Date: Sun, 13 Apr 2003 20:19:46 -0400

   By MICHAEL NORTON

   PORT-AU-PRINCE, April 9 (AP) -- Haiti's government has officially
sanctioned voodoo as a religion, allowing practitioners to begin performing
ceremonies from baptisms to marriages with legal authority.
   Many who practice voodoo praised the move, but said much remains to be
done to make up for centuries of ridicule and persecution in the Caribbean
country and abroad.
   Voodoo priest Philippe Castera said he hopes the government's decree is
more than an effort to win popularity amid economic and political troubles.
   "In spite of our contribution to Haitian culture, we are still
misunderstood and despised," said Castera, 48.
   In an executive decree issued last week, President Jean-Bertrand
Aristide invited voodoo adherents and organizations to register with the
Ministry of Religious Affairs.
   After swearing an oath before a civil judge, practitioners will be able
to legally conduct ceremonies such as marriages and baptisms, the decree
said.
   Aristide, a former Roman Catholic priest, has said he recognizes voodoo
as a religion like any other, and a voodoo priestess bestowed a
presidential sash on him at his first inauguration in 1991.
   "An ancestral religion, voodoo is an essential part of national
identity," and its institutions "represent a considerable portion" of
Haiti's 8.3 million people, Aristide said in the decree.

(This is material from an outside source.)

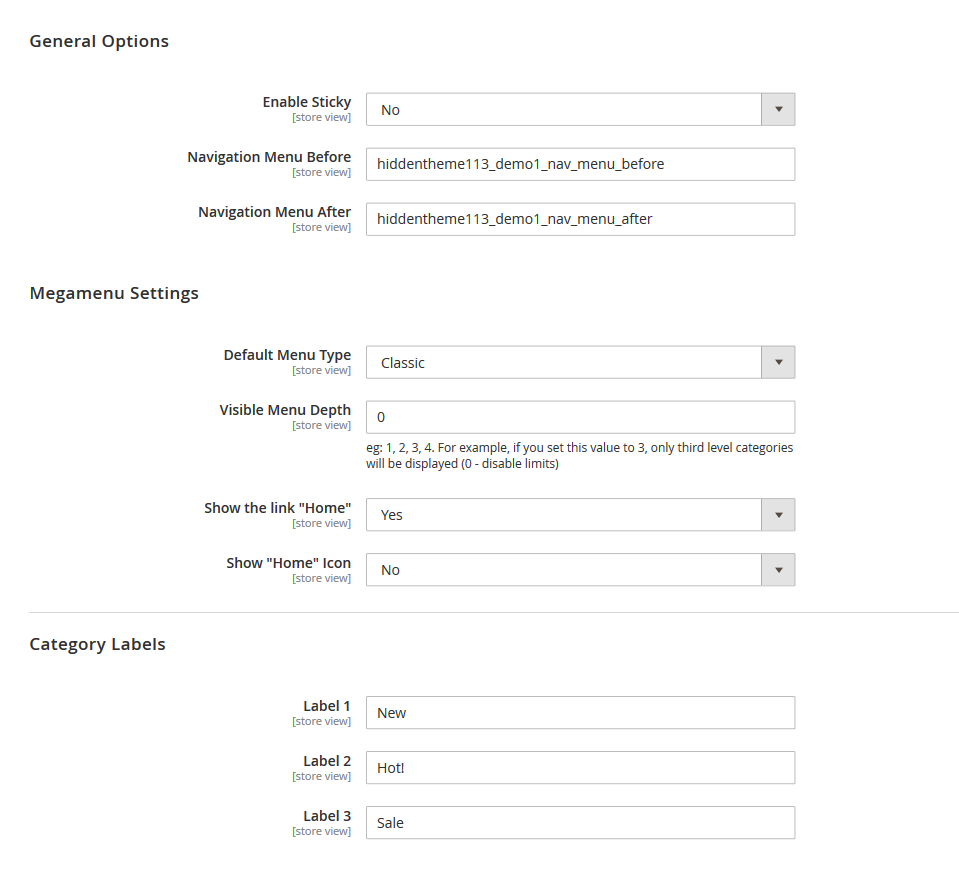Click the arrow icon on Show the link "Home"
The height and width of the screenshot is (875, 959).
coord(778,514)
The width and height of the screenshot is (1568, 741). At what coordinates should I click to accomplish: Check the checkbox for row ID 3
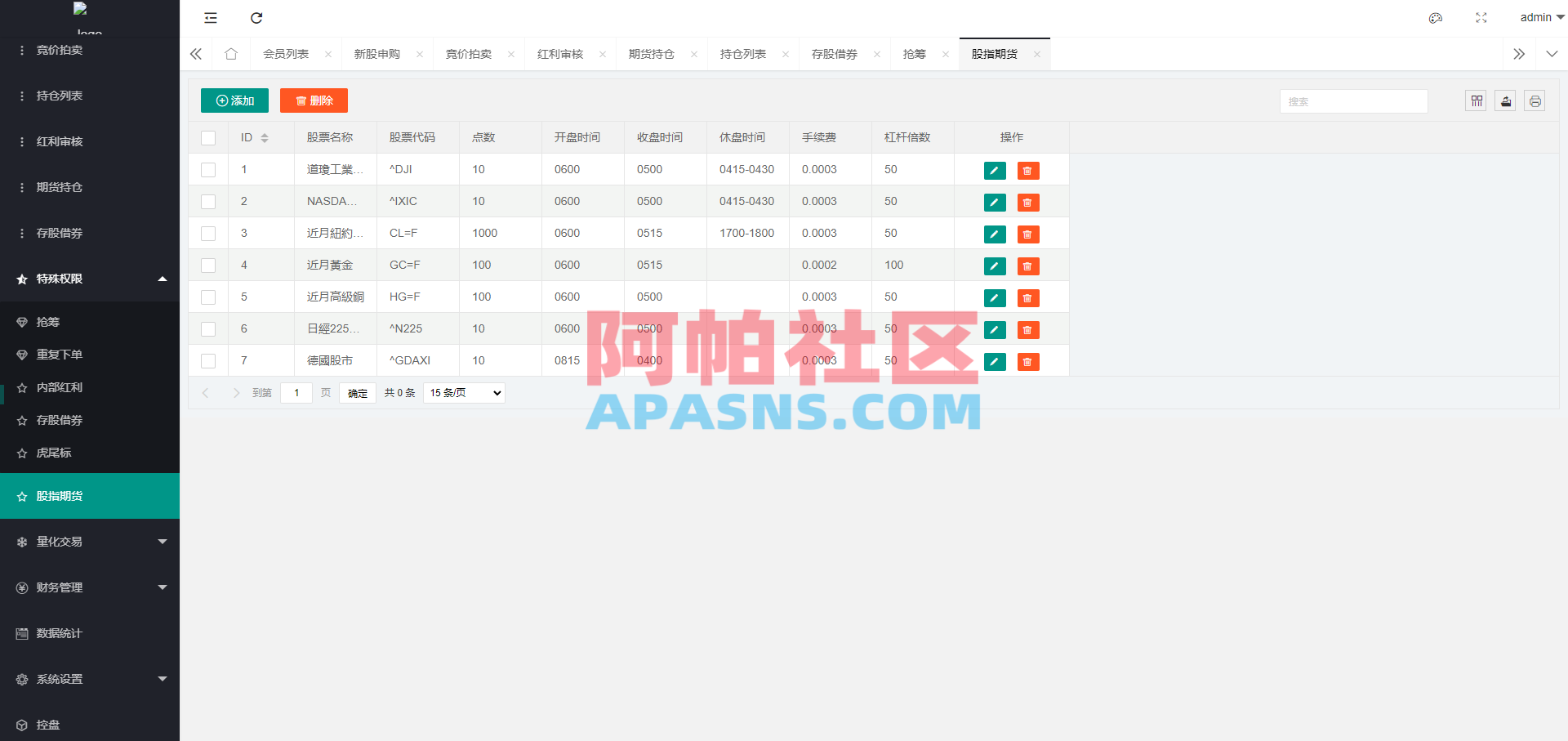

   Voodoo practitioners believe in a supreme God and spirits who link the
human with the divine. The spirits are summoned by offerings that include
everything from rum to roosters.
   Though permitted by Haiti's 1987 constitution, which recognizes
religious equality, many books and films have sensationalized voodoo as
black magic based on animal and human sacrifices to summon zombies and evil
spirits.
   "It will take more than a government decree to undo all that
malevolence," Castera said, and suggested that construction of a central
voodoo temple would "turn good words into a good deed."
   There are no reliable statistics on the number of adherents, but
millions in Haiti place faith in voodoo. The religion evolved from West
African beliefs and developed further among slaves in the Caribbean who
adopted elements of Catholicism.
   Voodoo is an inseparable part of Haitian art, literature, music and
film. Hymns are played on the radio and voodoo ceremonies are broadcast on
television along with Christian services.
   But for centuries voodoo has been looked down upon as little more than
superstition, and at times has been the victim of ferocious persecution. A
campaign led by the Catholic church in the 1940s led to the destruction of
temples and sacred objects.
   In 1986, following the fall of Jean-Claude Duvalier's dictatorship,
hundreds of voodoo practitioners were killed on the pretext that they had
been accomplices to Duvalier's abuses.